▶ _What the exercise asks_:
Transcribe the records below line by line, exactly as they read.
──────── Exercise materials
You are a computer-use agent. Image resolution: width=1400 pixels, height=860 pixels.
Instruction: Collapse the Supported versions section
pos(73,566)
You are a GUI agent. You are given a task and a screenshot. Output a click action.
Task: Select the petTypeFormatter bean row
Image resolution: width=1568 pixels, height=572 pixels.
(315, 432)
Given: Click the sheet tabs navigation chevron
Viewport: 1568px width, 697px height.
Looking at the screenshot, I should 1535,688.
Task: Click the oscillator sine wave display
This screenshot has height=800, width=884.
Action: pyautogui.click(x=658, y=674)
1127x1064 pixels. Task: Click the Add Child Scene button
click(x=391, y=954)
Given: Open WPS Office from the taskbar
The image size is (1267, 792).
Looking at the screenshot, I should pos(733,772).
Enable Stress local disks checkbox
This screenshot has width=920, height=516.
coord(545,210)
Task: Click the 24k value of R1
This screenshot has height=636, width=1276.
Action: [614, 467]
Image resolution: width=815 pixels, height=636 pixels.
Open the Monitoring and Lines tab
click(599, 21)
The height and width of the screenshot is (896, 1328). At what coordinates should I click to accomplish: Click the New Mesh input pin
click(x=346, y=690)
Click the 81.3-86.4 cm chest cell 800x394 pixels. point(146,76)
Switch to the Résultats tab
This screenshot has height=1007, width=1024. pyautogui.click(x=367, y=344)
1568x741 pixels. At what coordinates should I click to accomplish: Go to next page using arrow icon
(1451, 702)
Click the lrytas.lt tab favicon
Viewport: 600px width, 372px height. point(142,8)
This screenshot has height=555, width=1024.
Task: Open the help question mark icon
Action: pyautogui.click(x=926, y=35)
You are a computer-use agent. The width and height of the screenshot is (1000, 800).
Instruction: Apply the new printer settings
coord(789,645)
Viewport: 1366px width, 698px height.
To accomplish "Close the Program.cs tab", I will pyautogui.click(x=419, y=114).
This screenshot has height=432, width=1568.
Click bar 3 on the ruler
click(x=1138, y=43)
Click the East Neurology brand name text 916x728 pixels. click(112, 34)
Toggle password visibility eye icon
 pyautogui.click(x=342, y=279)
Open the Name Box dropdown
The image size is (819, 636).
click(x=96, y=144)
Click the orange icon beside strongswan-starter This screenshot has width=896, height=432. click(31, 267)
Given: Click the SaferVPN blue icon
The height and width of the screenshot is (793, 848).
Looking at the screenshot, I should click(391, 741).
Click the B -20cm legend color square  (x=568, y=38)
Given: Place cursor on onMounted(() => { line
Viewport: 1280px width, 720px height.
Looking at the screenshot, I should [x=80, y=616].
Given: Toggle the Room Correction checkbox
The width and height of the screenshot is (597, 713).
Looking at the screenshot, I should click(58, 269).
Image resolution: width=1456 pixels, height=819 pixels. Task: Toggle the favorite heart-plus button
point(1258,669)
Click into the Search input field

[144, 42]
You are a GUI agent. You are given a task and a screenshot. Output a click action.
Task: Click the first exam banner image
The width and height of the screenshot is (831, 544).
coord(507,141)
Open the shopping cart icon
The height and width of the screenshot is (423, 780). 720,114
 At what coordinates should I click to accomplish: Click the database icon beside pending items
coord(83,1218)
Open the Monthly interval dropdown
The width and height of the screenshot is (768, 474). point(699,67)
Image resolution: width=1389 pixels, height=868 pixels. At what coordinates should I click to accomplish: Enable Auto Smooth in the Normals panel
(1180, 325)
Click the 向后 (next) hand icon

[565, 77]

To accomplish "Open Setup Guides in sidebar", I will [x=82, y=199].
────────────────
▶ _Task output_:
You are a computer-use agent. Image resolution: width=1400 pixels, height=860 pixels.
Instruction: Collapse the Supported versions section
pos(73,566)
You are a GUI agent. You are given a task and a screenshot. Output a click action.
Task: Select the petTypeFormatter bean row
Image resolution: width=1568 pixels, height=572 pixels.
(315, 432)
Given: Click the sheet tabs navigation chevron
Viewport: 1568px width, 697px height.
Looking at the screenshot, I should 1535,688.
Task: Click the oscillator sine wave display
This screenshot has height=800, width=884.
Action: pyautogui.click(x=658, y=674)
1127x1064 pixels. Task: Click the Add Child Scene button
click(x=391, y=954)
Given: Open WPS Office from the taskbar
The image size is (1267, 792).
Looking at the screenshot, I should pos(733,772).
Enable Stress local disks checkbox
This screenshot has width=920, height=516.
coord(545,210)
Task: Click the 24k value of R1
This screenshot has height=636, width=1276.
Action: [614, 467]
Image resolution: width=815 pixels, height=636 pixels.
Open the Monitoring and Lines tab
click(599, 21)
The height and width of the screenshot is (896, 1328). At what coordinates should I click to accomplish: Click the New Mesh input pin
click(x=346, y=690)
Click the 81.3-86.4 cm chest cell 800x394 pixels. point(146,76)
Switch to the Résultats tab
This screenshot has height=1007, width=1024. pyautogui.click(x=367, y=344)
1568x741 pixels. At what coordinates should I click to accomplish: Go to next page using arrow icon
(1451, 702)
Click the lrytas.lt tab favicon
Viewport: 600px width, 372px height. point(142,8)
This screenshot has height=555, width=1024.
Task: Open the help question mark icon
Action: pyautogui.click(x=926, y=35)
You are a computer-use agent. The width and height of the screenshot is (1000, 800).
Instruction: Apply the new printer settings
coord(789,645)
Viewport: 1366px width, 698px height.
To accomplish "Close the Program.cs tab", I will pyautogui.click(x=419, y=114).
This screenshot has height=432, width=1568.
Click bar 3 on the ruler
click(x=1138, y=43)
Click the East Neurology brand name text 916x728 pixels. click(112, 34)
Toggle password visibility eye icon
 pyautogui.click(x=342, y=279)
Open the Name Box dropdown
The image size is (819, 636).
click(x=96, y=144)
Click the orange icon beside strongswan-starter This screenshot has width=896, height=432. click(31, 267)
Given: Click the SaferVPN blue icon
The height and width of the screenshot is (793, 848).
Looking at the screenshot, I should click(391, 741).
Click the B -20cm legend color square  (x=568, y=38)
Given: Place cursor on onMounted(() => { line
Viewport: 1280px width, 720px height.
Looking at the screenshot, I should [x=80, y=616].
Given: Toggle the Room Correction checkbox
The width and height of the screenshot is (597, 713).
Looking at the screenshot, I should click(58, 269).
Image resolution: width=1456 pixels, height=819 pixels. Task: Toggle the favorite heart-plus button
point(1258,669)
Click into the Search input field

[144, 42]
You are a GUI agent. You are given a task and a screenshot. Output a click action.
Task: Click the first exam banner image
The width and height of the screenshot is (831, 544).
coord(507,141)
Open the shopping cart icon
The height and width of the screenshot is (423, 780). 720,114
 At what coordinates should I click to accomplish: Click the database icon beside pending items
coord(83,1218)
Open the Monthly interval dropdown
The width and height of the screenshot is (768, 474). point(699,67)
Image resolution: width=1389 pixels, height=868 pixels. At what coordinates should I click to accomplish: Enable Auto Smooth in the Normals panel
(1180, 325)
Click the 向后 (next) hand icon

[565, 77]

To accomplish "Open Setup Guides in sidebar", I will [x=82, y=199].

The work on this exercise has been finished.